Dutch police make arrest in Amanda Todd case
Man faces charges of Internet luring, extortion in connection with bullying of late B.C. teen
A35-year-old man has been arrested in the Netherlands in connection with the online bullying of Amanda Todd, a Canadian teen who committed suicide in October 2012, the RCMP says.
He faces charges of extortion, Internet luring, criminal harassment, possession of child pornography for the purpose of distribution and possession of child pornography, said RCMP Insp. Paulette Freill.
The man was arrested in January after an investigation into alleged offences in the Netherlands involving Dutch victims.
“This is truly a day we’ve been waiting for,” said Amanda’s mother, Carol, teary-eyed as she spoke Thursday at a news conference in Surrey, B.C.
“It is my hope and our hope that Amanda’s legacy will continue to move forward and her death and stories behind it will encompass lessons towards education and awareness,” she said.

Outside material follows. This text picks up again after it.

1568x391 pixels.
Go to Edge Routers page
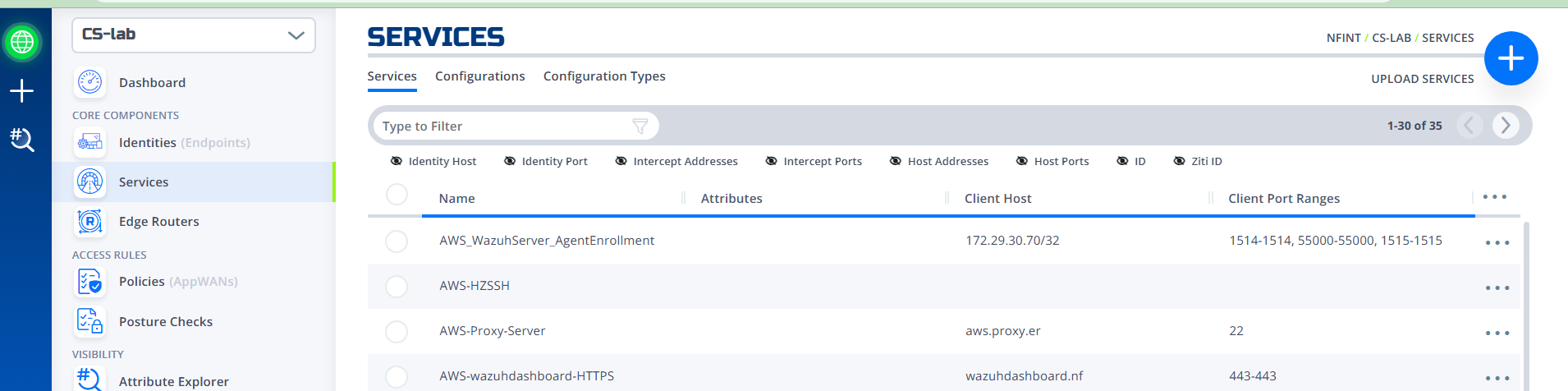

The arrest is a turning point in a case that made international head- lines after the 15-year-old girl from Port Coquitlam, B.C., posted a heartwrenching eight-minute video on YouTube weeks before her death.
Her story and other instances of cyberbullying prompted the Canadian government to propose legislation that would make it a criminal offence to distribute intimate images without the consent of the person shown.
In the video, Todd uses flash cards to reveal the extent of the bullying after she was lured by a man to expose herself on camera during an online chat.
A year later, she received a message from an unidentified man threatening to share the photo with everyone she knew.
“I can never get that photo back, it’s out there forever,” she wrote. The video went viral and has been viewed by more than 17 million people. For Coquitlam’s small RCMP detachment, the scope and scale of the investigation expanded in ways that could never have been imagined, Freill said. What started as an investigation into the alleged harassment of a local teenager quickly grew to include thousands of tips, hundreds of interviews and more than 30 officers during the first few months, the officer said. The complexity of the investigation meant police were unable to share progress in the case with the public and even Todd’s family, Freill said. The accused man’s lawyer, Chris- tian van Dijk, said the case against his client, whose name has not yet been released, is paper thin. He said even if there is proof of unlawful activity on the man’s computer, it may have been hacked. “Prosecutors seem to think they have a big fish here,” he said. Van Dijk described his client as somewhat reclusive and noted he had no wife or children. He is suspected of blackmailing underage girls to perform sexual acts in front of a webcam in several countries, says a news release from the Netherlands’ prosecution service. Prosecutors first publicized the case after a preliminary hearing on Wednesday. He is believed to have been arrested at a home in Oisterwijk, south of Amsterdam, after authorities were tipped off by a U.S. Internet provider, said Mathijs Pennings, a reporter for Omroep Brabant, a news outlet based in the southern region of the Netherlands. “I got it from a very reliable source and we know that the Dutch police connect him to Amanda Todd,” Pennings told The Canadian Press. He added that prosecutors and police believe there could be as many as 40 victims.